Tasks to carry out -
1. List every company named in the forum thread about the vinyl parts of a model kit.
2. Carry on the forum thread about the vinyl parts of a model kit from the point where it stops.

Document section -
########
Nonetheless it sounds like a royal pain. I wonder if they did any research to see the horrorshow vinyl and stryene can be. Look up Bandai's 'Patlabor' kits from the '80s, someone must have commented on the severe problems of chemical interaction they had with the vinyl 'joint covers' melting the living daylights out of the kits...

(you'd think they'd be even more sensitive, given the problems with the tracks on the Chariot kit in its first run.)


----------



## ThingMaker (Feb 22, 2014)

Steve H said:


> Well, I can see several reasons why, and from these points of view it was the perfect choice
> 
> 1. replicates the 'look' of the prop suit better than solid plastic
> 
> ...


Yes, all those things are true (except #2- unless they are able to change the thickness of the arms they wouldn't be poseable- as they should have been). However, as with virtually every other model kit made the manufacturers expect you to paint the kits to be reflective of the subjects. The arms don't look any more like the original arms because they are vinyl than painted arms would. You could paint styrene arms the correct color and they'd look identical, too. But they made the "rubber" parts out of this material, probably to seem more like a collectable figure (ala Sideshow or Hot Toys) rather than a model kit. Perhaps they were banking on selling completed kits at some point and wanted that "action figure" aspect.




Steve H said:


> I don't have this kit, does it include some kind of internal skeleton so you can pose the arms and legs? Not that we saw B9 'walk' per se but it was implied that was one of his possible ways of moving.
> 
> Nonetheless it sounds like a royal pain. I wonder if they did any research to see the horrorshow vinyl and stryene can be. Look up Bandai's 'Patlabor' kits from the '80s, someone must have commented on the severe problems of chemical interaction they had with the vinyl 'joint covers' melting the living daylights out of the kits...
> 
> (you'd think they'd be even more sensitive, given the problems with the tracks on the Chariot kit in its first run.)


No, it's not able to be posed or moved (in regards to the arms or legs).


----------



## Steve H (Feb 8, 2009)

Thank you Thingmaker, I appreciate being able to learn. (and I still have one of my Thingmakers, the 'Peanuts' one, ha ha ha  )
########
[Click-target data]
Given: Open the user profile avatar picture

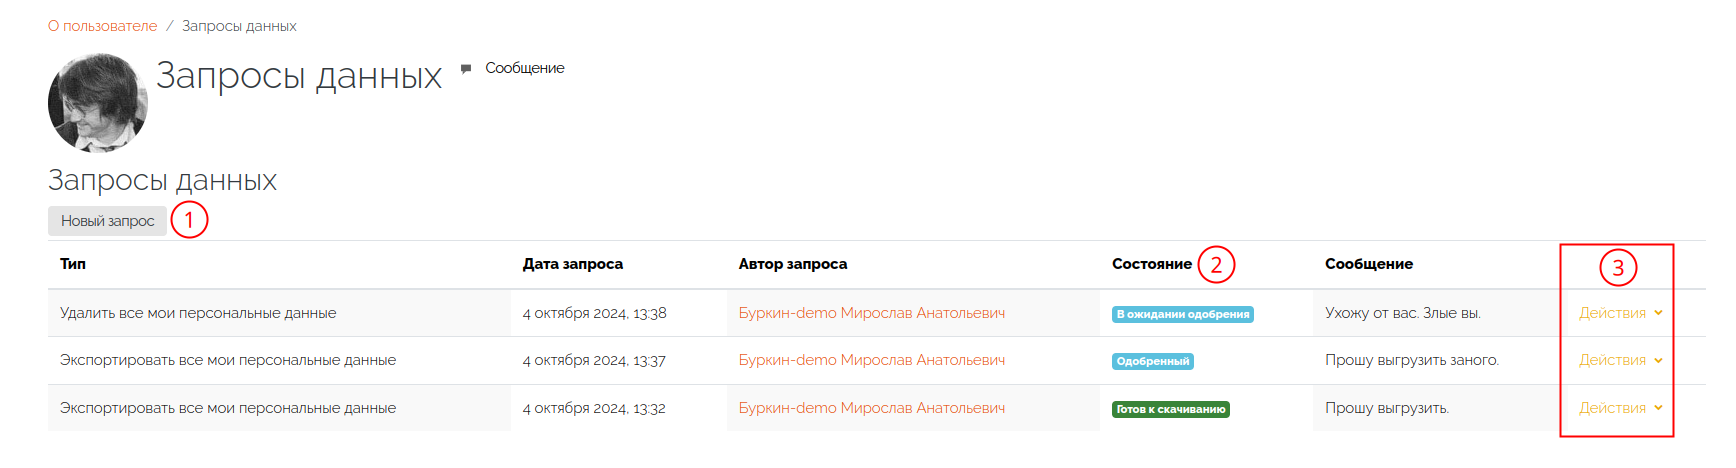Looking at the screenshot, I should point(98,103).
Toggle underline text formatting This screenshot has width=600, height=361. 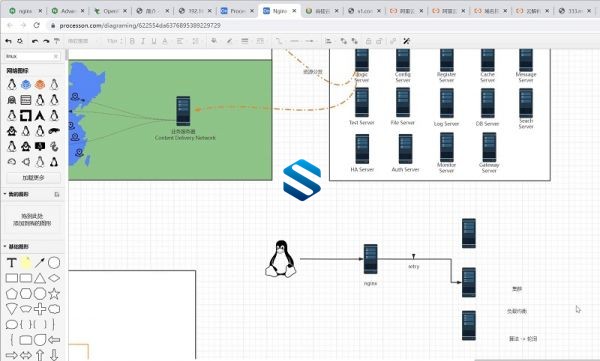[x=154, y=41]
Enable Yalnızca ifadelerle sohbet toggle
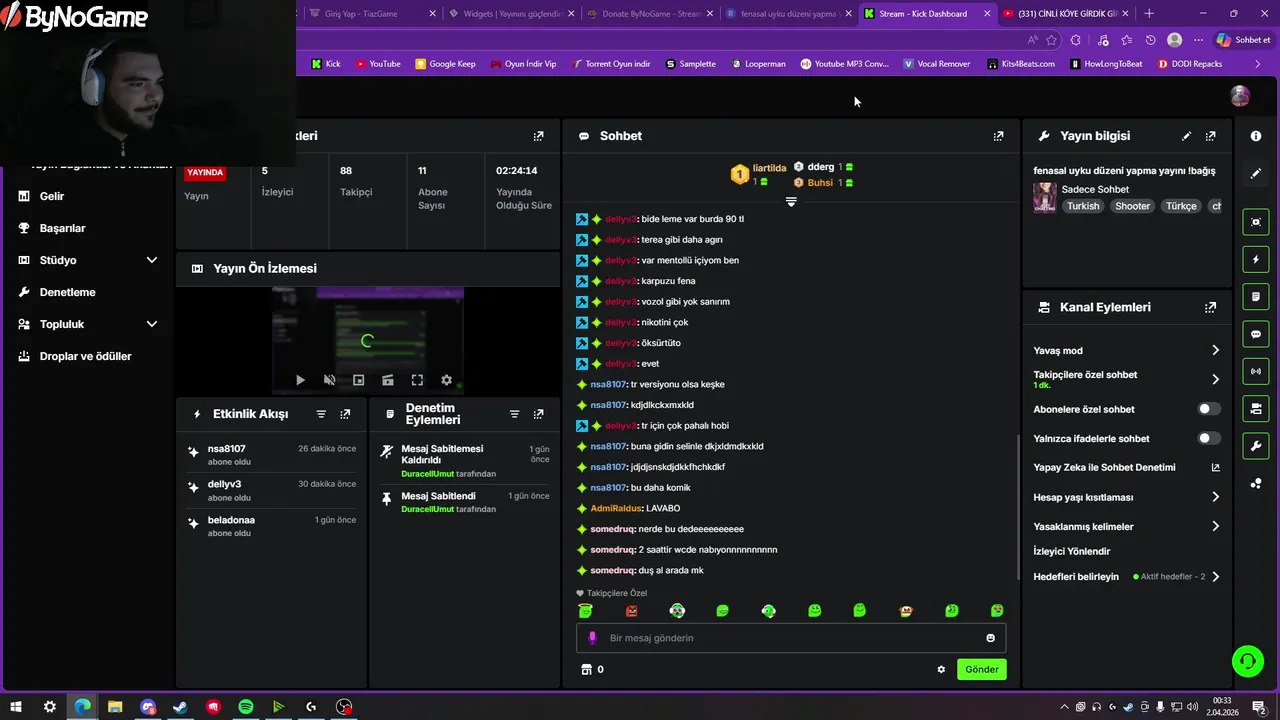The image size is (1280, 720). pos(1209,438)
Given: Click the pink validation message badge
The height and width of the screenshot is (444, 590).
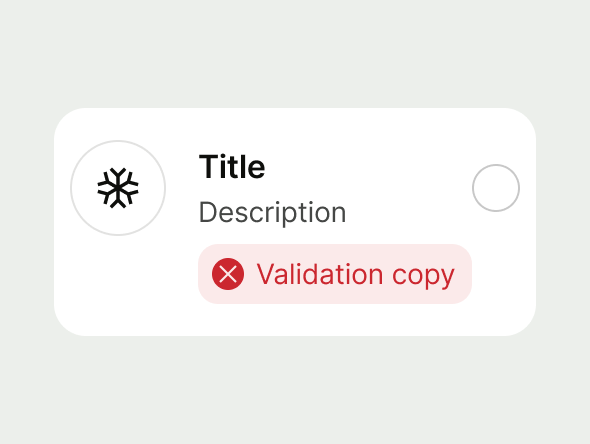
########
Replies -
1. Bandai, Sideshow, Hot Toys

2.
So just to be clear. They made the arms out of a flexible material, and the only display option is 'arms retracted'? If you want to do anything else, even emulate the pose of the old Aurora kit, you have to come up with some kind of armature (pun not intended) to hold the arms the way you want?

Cripes. They could have invested in some multi-part moving mold and cast them as 'tubes' in styrene and be done with it. Or even just went ahead and mold them as two styrene parts, the scale is such that sanding the seam wouldn't be hard, just tedious. 

I think you're right, they were thinking more towards a 'completed display model' than anything else. That seems to be the 'new HOT HOT HOT' marketing idea.


----------



## ThingMaker (Feb 22, 2014)

Steve H said:


> Thank you Thingmaker, I appreciate being able to learn. (and I still have one of my Thingmakers, the 'Peanuts' one, ha ha ha  )
> 
> So just to be clear. They made the arms out of a flexible material, and the only display option is 'arms retracted'? If you want to do anything else, even emulate the pose of the old Aurora kit, you have to come up with some kind of armature (pun not intended) to hold the arms the way you want?
> 
> ...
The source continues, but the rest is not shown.